[Requirement]
When you transcribe the entries below, begin at their first line and stop after the line containing "Task: Click the 한국관광공사 logo"; pictures stay out.

(Data excerpts)
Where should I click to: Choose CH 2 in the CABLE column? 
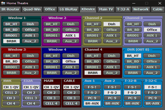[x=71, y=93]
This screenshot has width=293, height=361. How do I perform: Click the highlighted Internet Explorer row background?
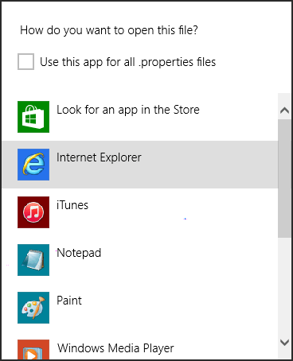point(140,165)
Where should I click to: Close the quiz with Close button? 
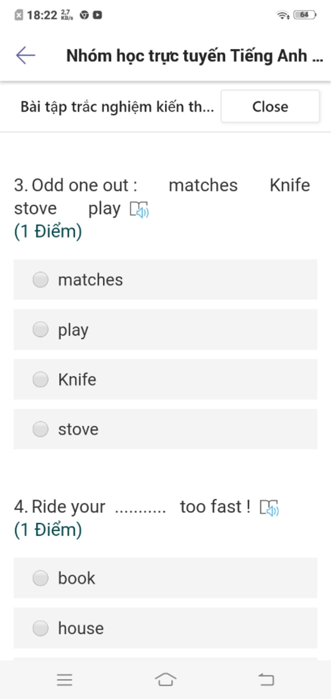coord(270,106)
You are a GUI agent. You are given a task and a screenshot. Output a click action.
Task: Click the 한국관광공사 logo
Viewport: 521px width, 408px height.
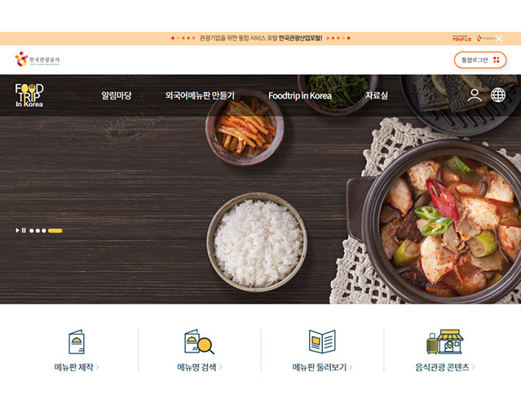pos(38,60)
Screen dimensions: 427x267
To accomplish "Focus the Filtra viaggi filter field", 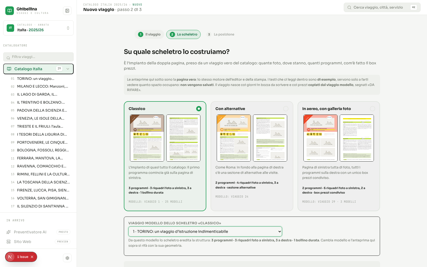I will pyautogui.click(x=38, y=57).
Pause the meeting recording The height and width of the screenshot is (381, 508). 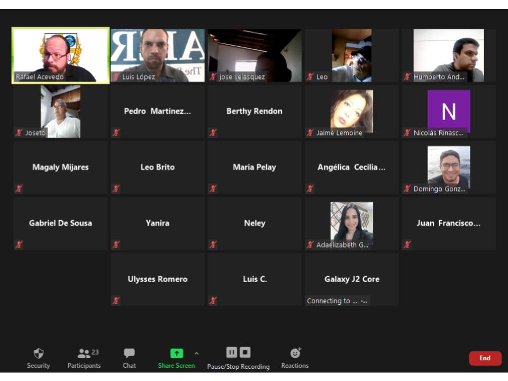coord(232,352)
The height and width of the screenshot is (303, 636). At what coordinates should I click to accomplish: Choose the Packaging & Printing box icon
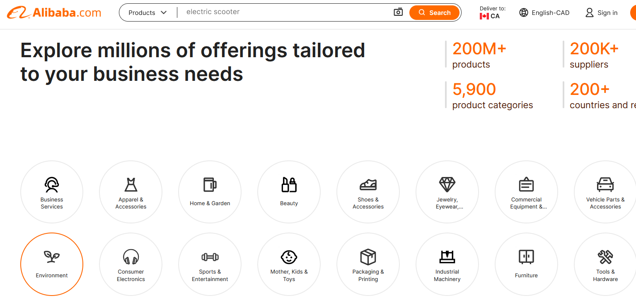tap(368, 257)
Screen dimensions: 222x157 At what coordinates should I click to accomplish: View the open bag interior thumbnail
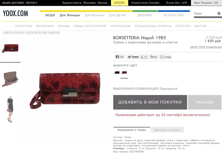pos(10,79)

[Result of the task]
Where should I click to: Choose CH 2 in the CABLE column? 
[x=71, y=93]
This screenshot has width=293, height=361. How do I perform: Click the highlighted Internet Explorer row background?
point(140,165)
Where should I click to: Close the quiz with Close button? 
coord(270,106)
You are a GUI agent. You are given a task and a screenshot. Output a click action.
Task: Click the 한국관광공사 logo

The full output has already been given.